Ülkemizde, bu olgudaki değişim ve gelişmenin Cumhuriyet dönemiyle birlikte olumlu bir sürece girdiği görülür. Evine kapatılan, yeteneklerini geliştirmesine olanak verilmeyen, bir insan olarak topluma ve de genel olarak insana dönük konularda söz hakkı tanınmayan Türk kadını, Cumhuriyetle birlikte ışığa kavuşur. Daha da fazlası, zamanla çeşitli alanlarda topluma kendinden ışık vermeye başlar.
Bunun yanında, toplumumuzun ekonomik açıdan rahat duruma gelmiş kesimindeki pek çok kadınımızın yaşamlarını nasıl sürdürdükleri, kıymetli zamanlarını oyun masalarında veya bunun gibi insanı yüceltmeyen konularda nasıl harcadıkları düşünmek ise gerçekten üzüntü vericidir. Bu tablo içinde Günseli Aru gibi kadınlarımız gözümüzde bir başka değer kazanır, saygınlık kazanırlar.
Rahmetli Günseli, akademi öğrenciliği sırasında, fiziksel güzelliğiyle hayranlık, moral güzelliğiyle de saygı uyandırırdı. Sanat yaşamında ise aralıksız sürdürdüğü çalışmaları kendisini, akademi ödülünü, Devlet Resim-Heykel Sergisi ödüllerini alacak düzeye ulaştırdı. Katıldığı yurtdışı sergilerde olumlu yankılar almasını sağladı.

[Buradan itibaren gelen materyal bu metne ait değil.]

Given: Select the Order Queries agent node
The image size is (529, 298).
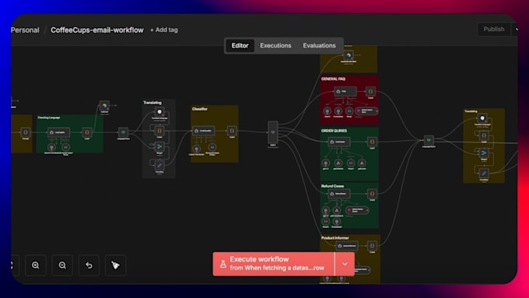Looking at the screenshot, I should tap(338, 142).
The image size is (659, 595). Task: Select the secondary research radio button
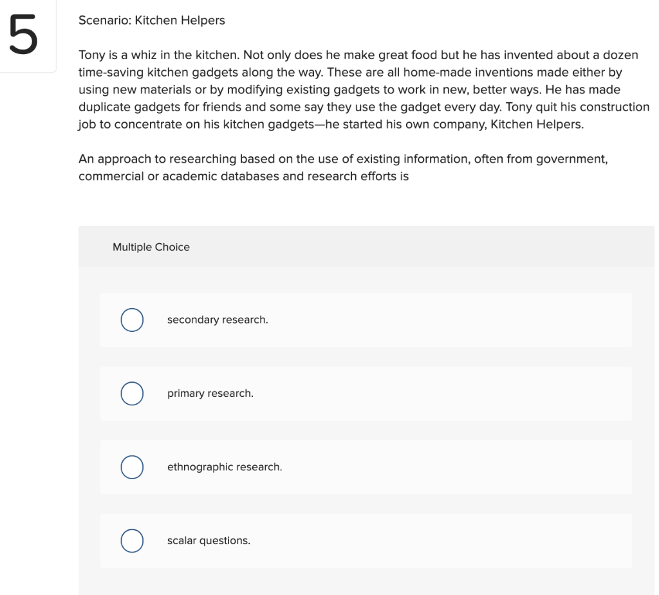coord(132,320)
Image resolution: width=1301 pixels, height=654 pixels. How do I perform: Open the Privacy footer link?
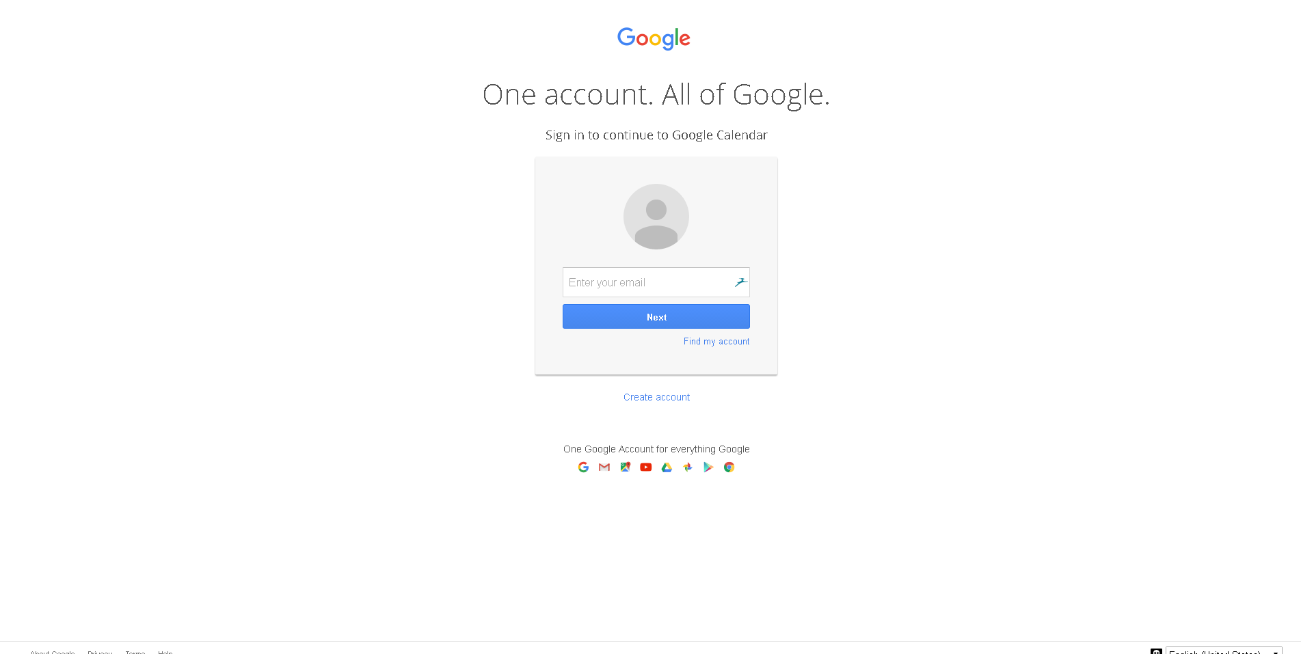[x=100, y=652]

Biz, bize bıraktığı eserlerini sergileyerek Günseli Aru'yu ölümünün 2. yıl dönümünde anarken, herhalde bir sanatçının gerçekte ölmediğini, arkasında bıraktığı eserlerinde yaşamını sürdürdüğünü unutmuyoruz. Çünkü onun elinden çıkmış bu heykellerden her biri, onun düşüncelerinden, duygu ve heyecanlarından, üzüntülerinden ya da neşelerinden izler taşır. Yani o değerli dost, aslında şimdi aramızda, bizimle birlikte yaşamaktadır.